Nakht le Puissant interrompit les deux hommes.
— Une tragédie, articula-t-il avec peine, une horrible tragédie... L’enfant... il n’a pas survécu !
Paneb sortit de l’atelier comme une flèche et courut jusqu’à sa maison.
Pourquoi le destin le frappait-il d’une manière aussi cruelle ? S’enivrer n’était quand même pas une faute aussi grave contre les dieux ! Oui, il était trop fier de son talent et sa tête avait enflé ces dernières semaines, mais le bambin n’en était pas responsable.
Ouâbet la Pure se reposait dans la première pièce.
— Paneb... Tu as l’air bouleversé !
— Comment est-ce arrivé ?
— De quoi parles-tu ? Il la prit par les épaules.
— Dis-moi, Ouâbet, je veux savoir !
— Mais... À quel propos ?
— Mon fils... Comment est-il mort ?
— Qu’est-ce que tu racontes ? La nourrice lui donne le sein !
Paneb fonça dans la chambre. Aperti tétait avec avidité, sans reprendre son souffle.
— Il a déjà pris du poids, dit la nourrice ; vous avez vraiment un beau garçon.
Ouâbet la Pure apostropha son mari.
— Tu parlais d’un enfant mort...
— C’est Nakht qui m’a averti.
Affolés, les villageois se rassemblaient sur le lieu du drame. Appelée d’urgence, la femme sage n’avait pu que constater le décès d’un garçonnet qui avait voulu jouer l’équilibriste sur le rebord d’une terrasse pour éblouir une fillette et qui était tombé la tête la première dans la ruelle. Le sort avait voulu qu’il heurtât les marches d’un escalier.
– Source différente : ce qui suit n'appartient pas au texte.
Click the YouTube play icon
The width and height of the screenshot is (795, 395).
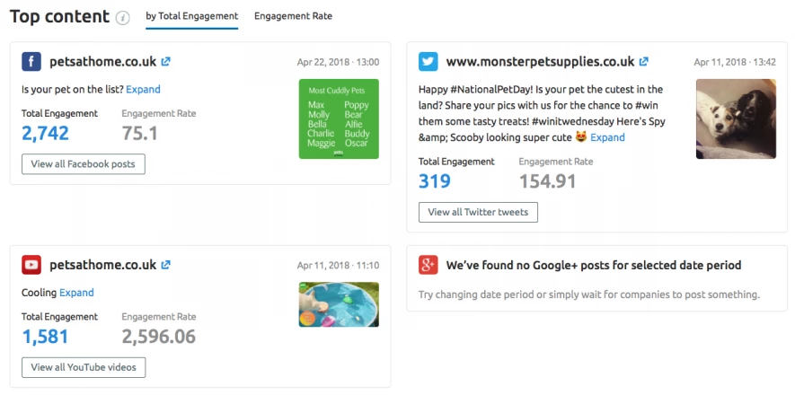(31, 265)
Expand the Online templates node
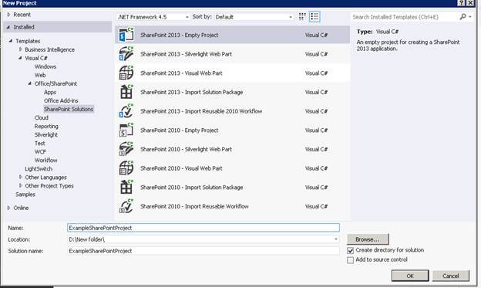Viewport: 481px width, 288px height. [8, 208]
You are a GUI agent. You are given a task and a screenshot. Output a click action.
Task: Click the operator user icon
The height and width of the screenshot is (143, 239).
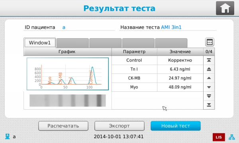pyautogui.click(x=8, y=137)
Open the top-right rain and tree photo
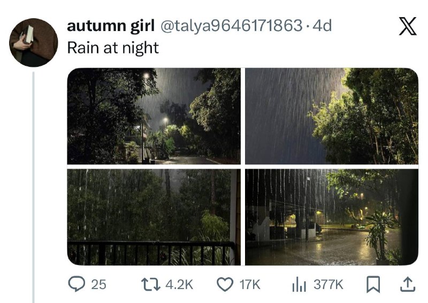 point(332,116)
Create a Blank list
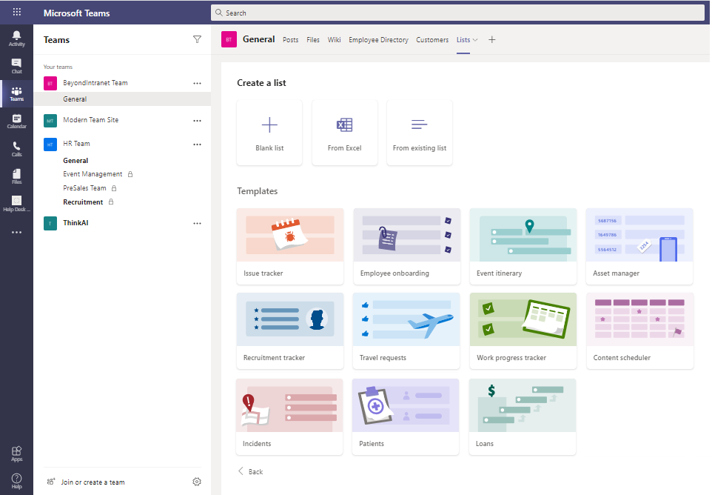The image size is (712, 495). 269,133
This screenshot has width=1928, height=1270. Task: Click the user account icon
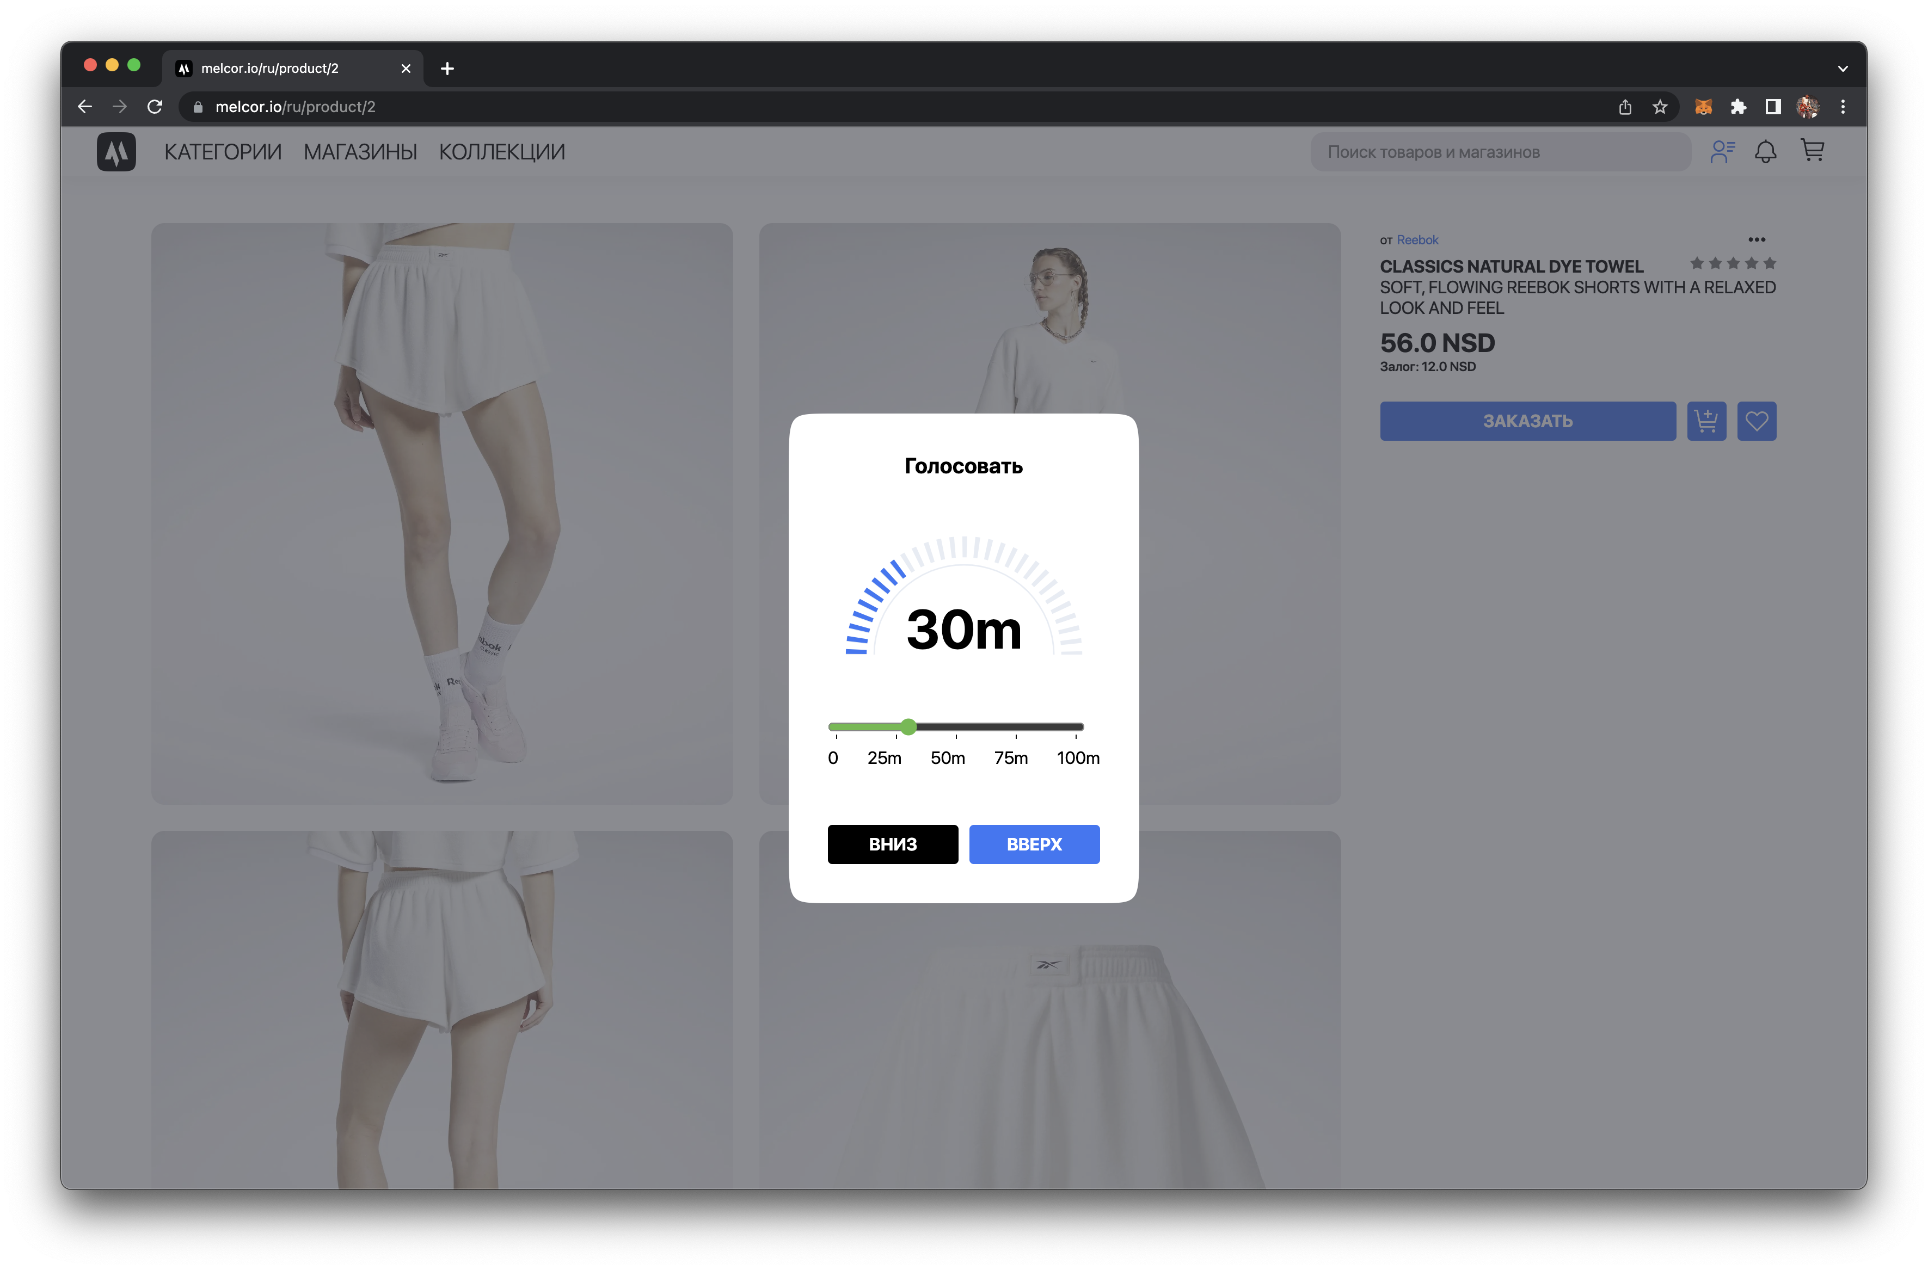click(1721, 151)
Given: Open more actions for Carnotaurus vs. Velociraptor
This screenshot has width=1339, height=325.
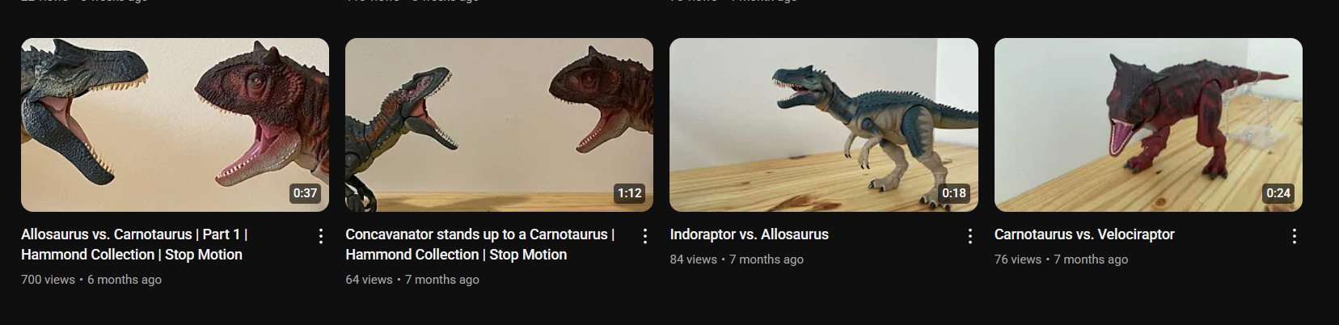Looking at the screenshot, I should click(x=1294, y=236).
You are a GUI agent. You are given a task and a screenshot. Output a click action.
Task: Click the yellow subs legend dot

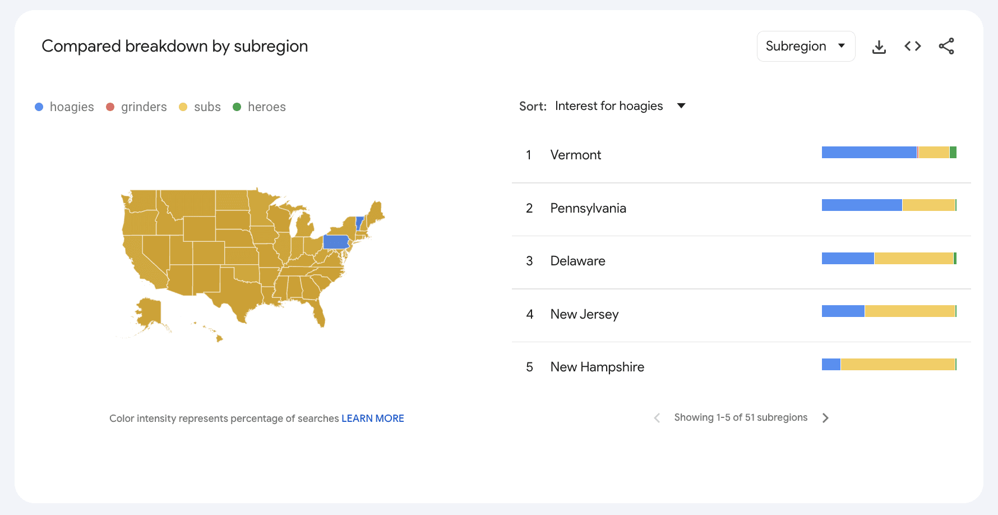click(x=183, y=107)
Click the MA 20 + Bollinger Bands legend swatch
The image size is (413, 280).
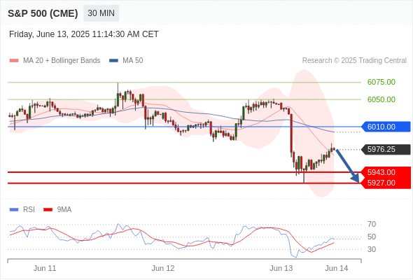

Personne n’osait toucher au cadavre. Ce fut Paneb qui souleva doucement le petit corps désarticulé et le tint contre sa poitrine, comme si le bambin dormait.
Un homme se détacha de l’assistance, le visage creusé par la souffrance.
— C’est mon fils, dit l’orfèvre Thouty. Il n’avait que cinq ans.
— Veux-tu le prendre ?
— Non, Paneb, je n’en ai pas le courage... Merci pour ton aide, merci de tout cœur.
La mère s’était évanouie, la femme sage s’occupait d’elle. Le maître d’œuvre avait revêtu la robe étoilée du prêtre de résurrection et demandé à plusieurs artisans de se purifier pour l’assister lors des rites funéraires.
Bouleversés, les villageois se dirigèrent en procession vers le cimetière de l’Est où, dans la partie basse, étaient inhumés les enfants morts en bas âge. Des amphores abritaient les fœtus et les bébés mort-nés, des corbeilles rondes ou ovales les nourrissons que la mort ravisseuse avait dérobés en se jouant des protections magiques.
Pour le fils de l’orfèvre, Didia le Généreux avait offert un petit coffre rectangulaire en sycomore au couvercle plat qu’il gardait en réserve dans son atelier.
Pendant que Néfer le Silencieux célébrait un court rituel annonçant le retour du bambin dans le corps immense de sa mère céleste, Paneb enveloppait le petit cadavre dans une toile de lin et le couchait dans le sarcophage où Turquoise avait déposé deux vases contenant du pain, des raisins et des dattes qui lui serviraient de provisions sur le chemin de l’au-delà.
Puis le cercueil fut descendu dans une fosse, et le dieu de la terre l’absorba pour le transformer en une barque qui voguerait dans les étendues d’eau du cosmos.
Conformément à leur règle, les artisans de la Place de Vérité étaient leurs propres prêtres et ils n’avaient besoin d’aucune aide extérieure. Le village entier porterait le deuil, et personne n’oublierait les larmes de Paneb qui, jusqu’au moment où il avait dû se séparer du garçonnet, avait voulu croire que sa chaleur et son énergie le ramèneraient à la vie.